**DOCUMENT SEGMENT:**

================

Wednesday, May 29, 2013

Bachelorette Won't Tell!




We are one show into Des's Season and I'm so looking forward to next Monday I could scream. This season looks interesting already with all the punching and crying going on in the previews. Wow! But Des won't say if she ends up engaged and neither will Chris Harrison. They are withholding that information until we get hooked on the guys, get favorites and can't look away. After the first episode, there is still a chance of losing viewers. So the producers have played their cards close to their scheming chests and are remaining mum about an engagement. But have you seen the guys? I'm not sure whether to be hopeful or not.
Let's start with the most unusual acts. And I say 'acts' because some of the men tried a little too hard to be noticed and rather than gaining points with Des, they disgusted and alienated her with their cheesy gimmicks.
The first loser to go home was Johnathon who acted drunk (or Cray-Cray) when he kept asking Des to go to the fantasy suite with her and wouldn't drop that bad joke even when he was told she was a nice girl and wouldn't be going in a dark room with him. On the first night! Did a supposedly sane man actually expect her to leave 24 hopeful bachelors, go off in a bedroom with him and do the dirty deed? Apparently. Des dismissed him before the rose ceremony and probably gave the producers the stink eye on the way back from the driveway. Or if she didn't, she should've. I'm sure the producers were all rubbing their hands together in a Doctor Evil way and salivating. They live for this stuff because it makes great ratings!
Another man did not wear a shirt and asked Des to accept his abs. Granted he had a twelve pack but I mean, come on. Even my teenage daughter yelled at the TV "Put on a shirt, Guy!' Nobody wanted to stare at his half naked body all night, especially after we'd seen him earlier, at his apartment fully naked, well except for that dastardly black rectangle that blocked out our view of his jumbly bits. Des felt badly for the guy though. To get that man to stop trying so hard (he stripped to boxer briefs and jumped in the pool) and probably because he had such horrible shrinkage when he exited the pool, she gave him a first impression rose while passing his shivering body later. There even was a man in armor. When he rented the metal suit that precluded him from walking, not to mention presenting himself in a good light, he didn't think beyond the metaphor. He looked like a weirdo, not like a spontaneous, fun guy.

================

**PROVIDED INFORMATION:**
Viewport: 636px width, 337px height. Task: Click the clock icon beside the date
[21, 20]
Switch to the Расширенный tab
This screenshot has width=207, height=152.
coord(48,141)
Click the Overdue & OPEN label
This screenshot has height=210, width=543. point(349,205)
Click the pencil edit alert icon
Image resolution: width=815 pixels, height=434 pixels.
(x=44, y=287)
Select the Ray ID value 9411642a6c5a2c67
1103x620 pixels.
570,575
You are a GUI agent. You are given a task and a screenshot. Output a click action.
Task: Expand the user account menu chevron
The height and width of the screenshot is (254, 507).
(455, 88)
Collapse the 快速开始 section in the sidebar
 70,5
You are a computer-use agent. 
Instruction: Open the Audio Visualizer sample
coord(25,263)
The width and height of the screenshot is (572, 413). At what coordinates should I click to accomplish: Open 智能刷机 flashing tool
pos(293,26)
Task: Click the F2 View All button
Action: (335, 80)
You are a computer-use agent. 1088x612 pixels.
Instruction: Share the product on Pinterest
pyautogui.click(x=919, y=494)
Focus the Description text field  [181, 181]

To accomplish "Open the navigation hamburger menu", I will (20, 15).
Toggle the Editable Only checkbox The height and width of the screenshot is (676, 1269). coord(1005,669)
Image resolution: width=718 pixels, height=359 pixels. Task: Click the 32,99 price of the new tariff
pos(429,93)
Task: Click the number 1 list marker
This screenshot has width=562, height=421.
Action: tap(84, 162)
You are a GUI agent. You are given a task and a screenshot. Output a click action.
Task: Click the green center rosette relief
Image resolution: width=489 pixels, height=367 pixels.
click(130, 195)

================

Resume the Bachelorette premiere blog post from its last sentence, in the same voice.

**FINAL ANSWER:**
One guy spoke in hashtags and that got old after about #oneminute. And then there was an ER doctor who made Des dance and her dress kind of ripped. She really didn't like him. Poor guy. The man with the horrible suit coat he made himself, just poked fun at her livelihood and passion for design. #notcool (Damned, now he's got me doing it) And then there was the magician who should have conjured up a red rose for himself instead auditioning on national TV for a Las Vegas show.
She picked her 19 guys, they toasted and Des looked happy at the end but we know different. We've seen the previews and there is terrible heartbreak and punching and name calling and girlfriends showing up to cry and embarass someone. This is why we will watch. WE want to see Des weed out the bad ones to get to the good ones so she can go on picnics on top of mountains and declare her love to the world.
I can't wait until the first group date to see if that ab guy wears a shirt. If not I'm putting a Ken doll shirt in front of the TV every time he comes on. Hear we go, Bachelorette!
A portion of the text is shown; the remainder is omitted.